I suspect that this experience produced more fear than faith. His faith was a dogged determination not to be overcome by fear, which is not really the basis for launching into something new and bold. It was later in life when my father had an overpowering experience of the Holy Spirit that he became a man of faith with boldness to do new and radical things for God.

A really traumatic experience over a long period to time can really change a person. However, I am not sure that five weeks at home can bring about that kind of deep change.

The problem is that being shut up at home with nothing to do encourages passivity. When there is nothing to do, it is easy to get comfortable doing nothing. There is nothing to do but wait for the season to end. This passivity does not gear people up to go into action and do something new when the lockdown is complete.

Life will change dramatically for some people, but these will be forced changes, not chosen ones. Many of those who have lost their employment or had the business they own fail will have their lives turned upside down. But that is nothing new. People have always been losing their jobs. Businesses have always failed. Only a minority of new businesses get beyond five years. The difference in the next few months is that vastly more people will be losing their employment or experiencing the failure of their businesses.

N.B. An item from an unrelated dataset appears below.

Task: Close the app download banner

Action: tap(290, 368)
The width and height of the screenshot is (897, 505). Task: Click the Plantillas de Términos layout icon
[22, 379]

They will do what people have always done when they experience these disasters. They will cut back hard on their spending and search for a new job. They are unlikely to rush out and do something new in their social or religious life because they will be focussed on trying to restore their income.

I believe that the greatest prompter of change is the Holy Spirit. Deep change in our communities and our societies is far more likely to come through his work, than through a few weeks of inconvenience while stuck in our homes.

I don’t know how much the Holy Spirit has been moving in people’s hearts while they have had free time at work away from home. I am sure that a few have been pressing in and hearing him speak in their lives. But if people are filling in their spare time with hours of Netflix, he may not have been able to speak and move as he would like. What happens after the lockdown depends on what the Holy has been able to do. During the rest of the year, we will see if he has been able to move in the lives of his people and stir them up for his new normal.

When Jesus wanted to bring radical change in Judea, he formed 70 disciples into pairs and apostled them (sent) out in the surrounding towns and villages (Luke 10:1-11). In the current situation, God will do a new thing through people with an apostolic calling. What happens in the future will depend on how much the Holy Spirit has been able to prepare people to be apostled into new things for Jesus.